O que aprendemos com o “Chaves” sobre o processamento da dor?

Personagem icônico da minha dolorosa geração, Chaves era a melhor série de todos os tempos da última semana. Não tinha uma refeição sequer “sem querer querendo” a sua presença ilustre, e claro, sem toda a turma que fazia parte da vila. Tudo era engraçado. Das desgraças, dos cenários tristes até as discussões sem fim. Pelo menos pra mim, até hoje inclusive. 
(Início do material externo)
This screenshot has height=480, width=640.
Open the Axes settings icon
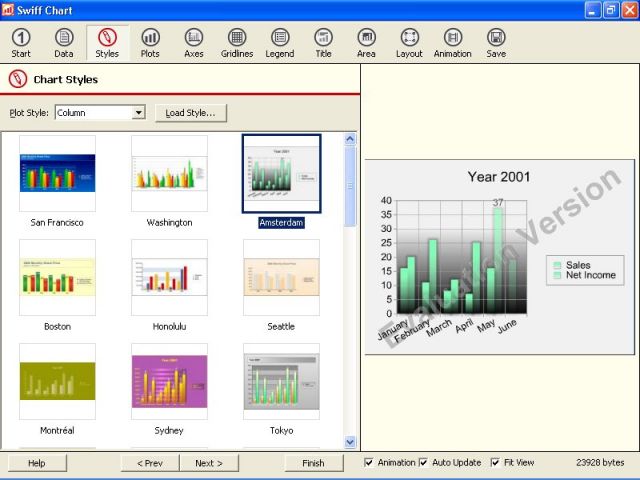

Tem uma coisa que provavelmente você, doloroso(a) e dolorido(a) nunca reparou. Chaves foi o maior professor da disciplina de dor de sua turma da escola. Muito mais professor neste quesito que o Girafales. Com toda sua maestria, sinceridade, humildade e razão, mostra ao longo do seriado algo que a neurociência da dor desvendou nos últimos anos: dor é uma resposta do nervoso sistema nervoso quando há alguma ameaça detectada pelo cérebro. 

Todos os personagens do seriado representam algum grau de ameaça ao Chaves, em contextos diferentes, em graus diferentes, menos a Paty, sua meio que namoradinha de portão (não é a teoria do portão da dor não). Nunca esqueça que dor tem a ver com contexto, com o cenário vivenciado e não com lesão ou dano ao corpo. E por falar nisso, as cenas em que o Chaves mais sentida dor / chorava / fazia MiMiMi / PiPiPiPiPi era quando apanhava 🙁

Quais / Quem eram as principais ameaças ao Chaves?

Definitivamente, quase todos os personagens da trama ligavam a rede neural de saliência do Chaves. Saliência é um fenômeno que chama a atenção do cérebro, por exemplo, cor vermelha, forma pontuda, barulho estridente, ou seja, que se sobressaem sobre outros. Olhos, ouvidos, boca e nariz, além do tato, formam parte do nosso sensorial para detectar estímulos do ambiente que recebemos em nosso corpo. Quando estes estímulos são além da conta ou quando estamos mais sensíveis (Chaves era um Sensibilizado Central de carteirinha), representam potencial ameaça a integridade do corpo. 

Quico, Chiquinha, Seu Madruga, Prof Girafales, Dona Florinda, Dona Clotilde, Sr Barriga, Ñoño, Jaiminho (o Carteiro) e Pópis tem algo em comum: ameaçavam o Chaves. E frente a essas ameaças, o Chaves reagia à moda da casa, ou seja, à sua maneira. Ou entrava no Barril (quando apanhava) ou entrava em Piripaque (quando o bicho pegava). Também saia correndo ou até mesmo reagia partindo pra cima. Essas são as suas dores, as suas respostas dolorosas à ameaça! 

Mesmo que sejam na maioria das vezes palavras apenas palavras pequenas palavras momento, tinha sempre que ser o Chaves mesmo ou de novo. Aliais, foi o próprio Chaves que também ensinou como detectar ameaças de outros (quase um nociceptor). “Já chegou o disco voador”…avisava ao Sr Madruga que a cobrança do seu aluguel estava por vir. Detecção – – Alarme ligado – – Ameaça – – detectada – – Resposta em potencial – – Dor em potencial!

Anos luz após seu lançamento (1972), continuo aprendendo com o Chaves sobre dor. Em cada célebre frase, em cada cenário, a cada maneira como ele agia e reagia. Estava tudo ali e nem a neurociência ainda havia estudado o cérebro direito no quesito processamento da dor. Ninguém teve a paciência que ele teve comigo de esperar eu mesmo estudar dor. Isso isso isso. Obrigado sempre Chaves. E fica a velha lembrança sobre os diagnósticos em dor crônica: é de laranja que parece de limão, mas tem gosto de tamarindo.